--- Given text Enclosed Below ---

In a 2019 study, spirochetal, round body, and biofilm-like forms of Borrelia burgdorferi, the causative agent of Lyme Disease, were isolated from a ten day old stationary phase culture (phase when population growth stabilizes, like in a disseminated infection). All three of these forms were found to be much more tolerant to currently recommended antibiotics than bacteria in the log phase (period of exponential growth, like in an acute infection).

Mice were infected with each type of stationary phase cell culture, and a log phase culture. The stationary forms caused more severe arthritis and myocarditis (inflammation of the heart) than the log form, with the stationary biofilm-like form causing the most severe illness.

30 days of doxycycline, an antibiotic recommended for Lyme, was unable to eradicate both the log phase and stationary infections, however 30 days of ceftriaxone—another recommended antibiotic—was able to eradicate the bacteria in mice infected with the log phase, but not the stationary.

A combination of daptomycin, doxycline, and ceftriaxone, proven in a previous study by the authors to be effective together against stationary phase persisters in vitro, was able to fully eradicate the stationary phase infections in the mice.

The authors of the study proposed two types of persistent Lyme Disease:

  1. “early development of persistent disease from inoculation with persister/biofilm at the beginning of infection introduced by tick bites.” This means a tick transmitted antibiotic resistant forms of the bacteria to the host.
  2. “Late development of persistent disease due to initial infection not being diagnosed or treated in time such that the infection develops into late persistent disease.” This means that the infection wasn’t treated in time and shifts from the log phase to the stationary phase, shown in studies to be heavily antibiotic resistant.

Key takeaway: a combination of therapies addressing all forms of B. burgdorferi is needed to ensure the best treatment outcome.

--- End of Enclosed Given text ---
--- Data extracts Enclosed Below ---

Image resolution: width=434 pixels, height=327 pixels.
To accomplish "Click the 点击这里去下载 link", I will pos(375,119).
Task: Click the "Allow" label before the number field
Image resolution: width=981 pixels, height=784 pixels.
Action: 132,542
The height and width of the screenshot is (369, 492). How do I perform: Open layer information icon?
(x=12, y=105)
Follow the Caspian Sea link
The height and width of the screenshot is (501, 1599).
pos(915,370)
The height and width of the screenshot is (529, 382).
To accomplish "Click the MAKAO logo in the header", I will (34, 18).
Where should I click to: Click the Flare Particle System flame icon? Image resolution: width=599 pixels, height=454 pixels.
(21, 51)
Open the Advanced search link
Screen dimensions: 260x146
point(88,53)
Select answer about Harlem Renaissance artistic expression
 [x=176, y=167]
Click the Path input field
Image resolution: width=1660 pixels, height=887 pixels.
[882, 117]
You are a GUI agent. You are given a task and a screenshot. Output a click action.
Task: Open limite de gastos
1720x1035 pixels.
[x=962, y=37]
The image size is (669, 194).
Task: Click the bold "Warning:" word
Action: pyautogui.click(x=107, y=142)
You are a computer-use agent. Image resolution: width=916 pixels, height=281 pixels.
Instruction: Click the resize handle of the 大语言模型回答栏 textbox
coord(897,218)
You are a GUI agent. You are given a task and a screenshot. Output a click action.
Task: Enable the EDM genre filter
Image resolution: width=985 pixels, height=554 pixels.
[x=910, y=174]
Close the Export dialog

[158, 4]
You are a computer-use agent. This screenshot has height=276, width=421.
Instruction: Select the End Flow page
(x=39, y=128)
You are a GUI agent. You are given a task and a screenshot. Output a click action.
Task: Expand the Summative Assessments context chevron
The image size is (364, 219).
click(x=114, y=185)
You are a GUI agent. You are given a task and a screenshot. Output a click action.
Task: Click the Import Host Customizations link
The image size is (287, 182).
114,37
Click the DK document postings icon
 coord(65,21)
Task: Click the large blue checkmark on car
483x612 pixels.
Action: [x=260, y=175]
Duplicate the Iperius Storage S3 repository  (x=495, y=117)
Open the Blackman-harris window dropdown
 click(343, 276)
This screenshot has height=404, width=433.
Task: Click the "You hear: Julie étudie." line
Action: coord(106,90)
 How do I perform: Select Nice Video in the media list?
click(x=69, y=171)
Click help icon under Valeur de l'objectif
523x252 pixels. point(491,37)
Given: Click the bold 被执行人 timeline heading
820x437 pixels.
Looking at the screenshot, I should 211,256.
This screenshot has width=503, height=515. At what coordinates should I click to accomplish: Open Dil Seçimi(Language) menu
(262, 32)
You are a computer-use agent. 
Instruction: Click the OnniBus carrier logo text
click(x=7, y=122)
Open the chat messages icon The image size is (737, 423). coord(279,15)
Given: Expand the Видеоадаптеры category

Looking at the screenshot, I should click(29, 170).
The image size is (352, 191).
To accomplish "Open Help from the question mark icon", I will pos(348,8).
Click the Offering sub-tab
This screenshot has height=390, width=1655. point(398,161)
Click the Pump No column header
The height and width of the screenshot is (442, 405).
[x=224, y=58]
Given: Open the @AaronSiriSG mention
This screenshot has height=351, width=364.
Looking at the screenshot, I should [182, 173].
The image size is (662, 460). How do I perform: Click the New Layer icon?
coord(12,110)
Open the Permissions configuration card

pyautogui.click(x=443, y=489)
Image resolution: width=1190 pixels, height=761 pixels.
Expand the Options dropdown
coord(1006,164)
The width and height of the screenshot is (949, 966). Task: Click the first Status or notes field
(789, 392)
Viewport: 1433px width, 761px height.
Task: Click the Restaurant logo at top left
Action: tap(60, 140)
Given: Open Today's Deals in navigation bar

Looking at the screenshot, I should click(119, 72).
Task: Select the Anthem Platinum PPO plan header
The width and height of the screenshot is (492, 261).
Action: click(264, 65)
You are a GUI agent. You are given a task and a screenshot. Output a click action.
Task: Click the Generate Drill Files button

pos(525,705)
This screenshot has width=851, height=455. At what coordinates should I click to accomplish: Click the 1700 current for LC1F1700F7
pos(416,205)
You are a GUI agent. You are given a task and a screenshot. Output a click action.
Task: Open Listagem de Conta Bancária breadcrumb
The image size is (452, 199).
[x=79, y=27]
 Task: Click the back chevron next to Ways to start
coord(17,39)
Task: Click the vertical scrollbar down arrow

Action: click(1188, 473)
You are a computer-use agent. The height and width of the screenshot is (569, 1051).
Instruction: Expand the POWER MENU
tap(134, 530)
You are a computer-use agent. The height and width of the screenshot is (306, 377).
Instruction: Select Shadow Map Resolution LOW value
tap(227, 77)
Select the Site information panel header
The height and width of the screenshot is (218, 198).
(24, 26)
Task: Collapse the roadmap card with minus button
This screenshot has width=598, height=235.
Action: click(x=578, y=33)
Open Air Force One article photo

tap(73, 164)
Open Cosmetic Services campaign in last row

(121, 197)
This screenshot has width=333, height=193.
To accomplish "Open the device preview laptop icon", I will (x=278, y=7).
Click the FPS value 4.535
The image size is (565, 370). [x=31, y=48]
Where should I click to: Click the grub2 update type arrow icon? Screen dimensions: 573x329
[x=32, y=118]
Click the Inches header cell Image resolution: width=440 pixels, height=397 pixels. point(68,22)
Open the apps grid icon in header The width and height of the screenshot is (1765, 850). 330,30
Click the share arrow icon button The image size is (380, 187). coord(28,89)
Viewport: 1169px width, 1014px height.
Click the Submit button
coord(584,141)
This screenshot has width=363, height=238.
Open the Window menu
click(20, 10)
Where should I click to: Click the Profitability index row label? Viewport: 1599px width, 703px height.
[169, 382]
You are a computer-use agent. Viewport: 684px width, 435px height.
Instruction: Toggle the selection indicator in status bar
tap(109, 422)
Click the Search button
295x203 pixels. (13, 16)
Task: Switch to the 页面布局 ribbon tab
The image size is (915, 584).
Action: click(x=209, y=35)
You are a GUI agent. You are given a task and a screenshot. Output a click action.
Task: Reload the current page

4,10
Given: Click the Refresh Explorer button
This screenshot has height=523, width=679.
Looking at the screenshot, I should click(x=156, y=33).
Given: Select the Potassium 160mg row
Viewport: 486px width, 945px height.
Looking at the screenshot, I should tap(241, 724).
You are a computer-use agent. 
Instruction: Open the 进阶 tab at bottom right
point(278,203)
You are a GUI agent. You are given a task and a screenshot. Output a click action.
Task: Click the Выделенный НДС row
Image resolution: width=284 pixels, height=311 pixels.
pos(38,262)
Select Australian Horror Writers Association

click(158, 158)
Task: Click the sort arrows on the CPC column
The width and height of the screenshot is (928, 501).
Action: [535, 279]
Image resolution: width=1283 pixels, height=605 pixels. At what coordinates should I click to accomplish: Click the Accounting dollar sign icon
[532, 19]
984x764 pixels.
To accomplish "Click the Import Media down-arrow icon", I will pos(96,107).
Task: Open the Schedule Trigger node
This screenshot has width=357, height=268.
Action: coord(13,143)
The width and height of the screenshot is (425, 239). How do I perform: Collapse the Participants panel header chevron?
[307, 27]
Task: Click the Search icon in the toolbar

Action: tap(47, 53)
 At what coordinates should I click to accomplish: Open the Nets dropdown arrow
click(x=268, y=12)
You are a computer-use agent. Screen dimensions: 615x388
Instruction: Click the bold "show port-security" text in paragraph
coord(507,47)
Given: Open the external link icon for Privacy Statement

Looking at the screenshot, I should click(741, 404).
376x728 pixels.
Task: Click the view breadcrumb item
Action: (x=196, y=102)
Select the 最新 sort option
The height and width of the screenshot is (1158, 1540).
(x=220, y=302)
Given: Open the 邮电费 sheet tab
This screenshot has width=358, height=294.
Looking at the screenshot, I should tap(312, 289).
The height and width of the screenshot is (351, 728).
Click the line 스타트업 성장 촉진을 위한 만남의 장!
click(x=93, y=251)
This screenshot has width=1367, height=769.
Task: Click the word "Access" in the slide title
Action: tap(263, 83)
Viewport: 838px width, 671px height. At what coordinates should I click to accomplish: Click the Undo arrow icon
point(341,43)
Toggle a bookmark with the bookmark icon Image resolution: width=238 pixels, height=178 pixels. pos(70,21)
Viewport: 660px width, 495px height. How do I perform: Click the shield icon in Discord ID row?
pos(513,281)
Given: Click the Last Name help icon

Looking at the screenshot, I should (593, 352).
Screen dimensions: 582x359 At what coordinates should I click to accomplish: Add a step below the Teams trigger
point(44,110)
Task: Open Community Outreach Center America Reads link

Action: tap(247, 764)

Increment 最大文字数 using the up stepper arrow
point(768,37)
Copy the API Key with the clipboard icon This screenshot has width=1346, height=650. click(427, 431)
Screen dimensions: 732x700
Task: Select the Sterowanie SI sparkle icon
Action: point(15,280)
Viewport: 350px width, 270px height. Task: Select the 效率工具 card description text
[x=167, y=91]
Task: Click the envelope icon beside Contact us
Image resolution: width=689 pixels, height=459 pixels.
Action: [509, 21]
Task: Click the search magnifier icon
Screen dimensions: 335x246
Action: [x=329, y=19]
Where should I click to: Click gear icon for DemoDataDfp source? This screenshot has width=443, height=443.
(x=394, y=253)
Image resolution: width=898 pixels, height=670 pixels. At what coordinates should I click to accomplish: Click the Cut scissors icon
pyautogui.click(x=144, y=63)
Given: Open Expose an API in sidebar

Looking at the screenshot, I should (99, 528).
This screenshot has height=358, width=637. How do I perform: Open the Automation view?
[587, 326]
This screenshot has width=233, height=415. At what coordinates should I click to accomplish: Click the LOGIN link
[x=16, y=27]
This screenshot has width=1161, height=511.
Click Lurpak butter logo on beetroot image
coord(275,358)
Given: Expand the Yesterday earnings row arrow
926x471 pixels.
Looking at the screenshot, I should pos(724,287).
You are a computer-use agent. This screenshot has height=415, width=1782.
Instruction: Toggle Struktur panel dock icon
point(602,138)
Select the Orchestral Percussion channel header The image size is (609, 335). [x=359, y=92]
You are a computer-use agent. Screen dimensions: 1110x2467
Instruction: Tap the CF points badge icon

--- End of Enclosed Data extracts ---

*Work to complete*:
1/ Say whether each statement agrees with the Lyme disease study summary, answering yes or no and quoting the words of the summary that decide it. (a) Thirty days of ceftriaxone cleared the bacteria in mice infected with the log phase culture. (b) The log phase form caused the most severe illness in the mice. (c) Thirty days of doxycycline cleared the stationary phase infections.
2/ Transcribe the stretch of the Lyme disease study summary from "In a 2019 study, spirochetal, round" through "an acute infection).".

*Results for the exercise*:
1/
(a) Yes: "30 days of ceftriaxone—another recommended antibiotic—was able to eradicate the bacteria in mice infected with the log phase, but not the stationary."
(b) No: "with the stationary biofilm-like form causing the most severe illness."
(c) No: "30 days of doxycycline, an antibiotic recommended for Lyme, was unable to eradicate both the log phase and stationary infections"

2/
In a 2019 study, spirochetal, round body, and biofilm-like forms of Borrelia burgdorferi, the causative agent of Lyme Disease, were isolated from a ten day old stationary phase culture (phase when population growth stabilizes, like in a disseminated infection). All three of these forms were found to be much more tolerant to currently recommended antibiotics than bacteria in the log phase (period of exponential growth, like in an acute infection).